(Saved entries)
#####

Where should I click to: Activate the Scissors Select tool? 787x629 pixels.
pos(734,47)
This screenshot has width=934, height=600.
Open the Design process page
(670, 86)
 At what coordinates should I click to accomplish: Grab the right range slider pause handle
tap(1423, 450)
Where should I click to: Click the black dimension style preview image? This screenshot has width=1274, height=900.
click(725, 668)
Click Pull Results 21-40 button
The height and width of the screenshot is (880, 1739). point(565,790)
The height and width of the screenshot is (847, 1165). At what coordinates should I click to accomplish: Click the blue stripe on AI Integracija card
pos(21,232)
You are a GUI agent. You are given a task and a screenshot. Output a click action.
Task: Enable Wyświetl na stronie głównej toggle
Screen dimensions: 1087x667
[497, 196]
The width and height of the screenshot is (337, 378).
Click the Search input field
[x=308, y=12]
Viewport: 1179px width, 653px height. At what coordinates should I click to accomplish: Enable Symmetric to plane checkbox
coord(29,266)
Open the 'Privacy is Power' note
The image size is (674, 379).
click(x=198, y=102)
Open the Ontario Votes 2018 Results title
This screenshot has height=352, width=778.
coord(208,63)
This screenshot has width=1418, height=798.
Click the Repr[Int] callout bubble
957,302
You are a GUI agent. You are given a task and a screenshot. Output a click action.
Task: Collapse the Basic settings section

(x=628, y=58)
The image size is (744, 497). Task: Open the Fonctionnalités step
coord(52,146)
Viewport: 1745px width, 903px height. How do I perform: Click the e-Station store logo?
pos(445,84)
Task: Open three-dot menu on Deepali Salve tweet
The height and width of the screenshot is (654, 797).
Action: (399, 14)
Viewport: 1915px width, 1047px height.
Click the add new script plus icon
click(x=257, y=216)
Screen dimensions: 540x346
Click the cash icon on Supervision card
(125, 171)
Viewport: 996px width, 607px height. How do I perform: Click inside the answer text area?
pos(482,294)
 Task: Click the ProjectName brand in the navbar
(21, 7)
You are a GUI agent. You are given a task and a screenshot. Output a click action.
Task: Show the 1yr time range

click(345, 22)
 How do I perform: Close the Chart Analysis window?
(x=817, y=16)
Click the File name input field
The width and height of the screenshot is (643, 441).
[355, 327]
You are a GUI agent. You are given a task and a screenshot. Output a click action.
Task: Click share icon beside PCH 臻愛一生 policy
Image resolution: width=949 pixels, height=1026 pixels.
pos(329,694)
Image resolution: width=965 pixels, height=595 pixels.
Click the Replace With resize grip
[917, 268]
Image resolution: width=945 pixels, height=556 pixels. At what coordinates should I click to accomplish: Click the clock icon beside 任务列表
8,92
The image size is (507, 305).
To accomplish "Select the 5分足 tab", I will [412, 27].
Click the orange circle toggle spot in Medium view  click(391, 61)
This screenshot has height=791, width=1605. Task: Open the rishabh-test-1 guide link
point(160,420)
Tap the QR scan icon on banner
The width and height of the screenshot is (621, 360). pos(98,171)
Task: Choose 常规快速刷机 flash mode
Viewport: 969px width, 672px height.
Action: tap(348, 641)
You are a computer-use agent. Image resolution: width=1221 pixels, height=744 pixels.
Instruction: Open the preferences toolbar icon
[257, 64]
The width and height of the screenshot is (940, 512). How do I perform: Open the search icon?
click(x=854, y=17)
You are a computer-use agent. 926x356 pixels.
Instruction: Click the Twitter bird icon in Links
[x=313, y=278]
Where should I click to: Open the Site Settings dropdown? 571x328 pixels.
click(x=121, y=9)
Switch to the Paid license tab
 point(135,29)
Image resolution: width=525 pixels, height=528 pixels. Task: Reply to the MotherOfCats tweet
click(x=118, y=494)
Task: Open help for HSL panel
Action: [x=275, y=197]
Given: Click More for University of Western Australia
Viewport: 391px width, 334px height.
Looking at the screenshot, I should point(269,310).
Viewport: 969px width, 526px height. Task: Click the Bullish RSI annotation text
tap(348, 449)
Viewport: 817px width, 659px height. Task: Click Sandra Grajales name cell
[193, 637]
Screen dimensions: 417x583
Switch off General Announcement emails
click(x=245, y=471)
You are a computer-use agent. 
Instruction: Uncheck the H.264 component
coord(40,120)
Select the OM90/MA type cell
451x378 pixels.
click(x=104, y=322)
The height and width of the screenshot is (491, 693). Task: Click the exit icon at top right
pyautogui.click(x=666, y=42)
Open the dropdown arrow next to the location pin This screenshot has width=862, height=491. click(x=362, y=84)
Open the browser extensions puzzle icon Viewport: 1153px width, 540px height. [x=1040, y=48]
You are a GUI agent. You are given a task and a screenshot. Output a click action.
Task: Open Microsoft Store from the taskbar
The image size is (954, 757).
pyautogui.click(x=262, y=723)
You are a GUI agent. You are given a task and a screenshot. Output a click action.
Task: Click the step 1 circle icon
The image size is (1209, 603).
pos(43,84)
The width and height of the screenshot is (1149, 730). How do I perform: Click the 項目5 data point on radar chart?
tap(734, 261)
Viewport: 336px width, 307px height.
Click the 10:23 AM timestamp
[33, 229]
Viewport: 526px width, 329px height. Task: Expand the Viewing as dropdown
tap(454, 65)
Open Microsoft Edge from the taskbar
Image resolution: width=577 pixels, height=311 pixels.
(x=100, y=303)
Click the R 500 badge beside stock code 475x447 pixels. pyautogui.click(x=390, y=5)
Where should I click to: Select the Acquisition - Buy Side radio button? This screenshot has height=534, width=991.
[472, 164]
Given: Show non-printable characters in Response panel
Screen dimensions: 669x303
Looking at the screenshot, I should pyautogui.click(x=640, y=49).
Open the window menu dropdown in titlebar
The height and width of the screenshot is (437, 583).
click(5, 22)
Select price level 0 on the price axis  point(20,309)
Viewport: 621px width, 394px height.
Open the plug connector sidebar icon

#####

TASK BRIEF
If a line of the data above holds the string "toggle", count it, then give only the final number.

ANSWER SPACE
2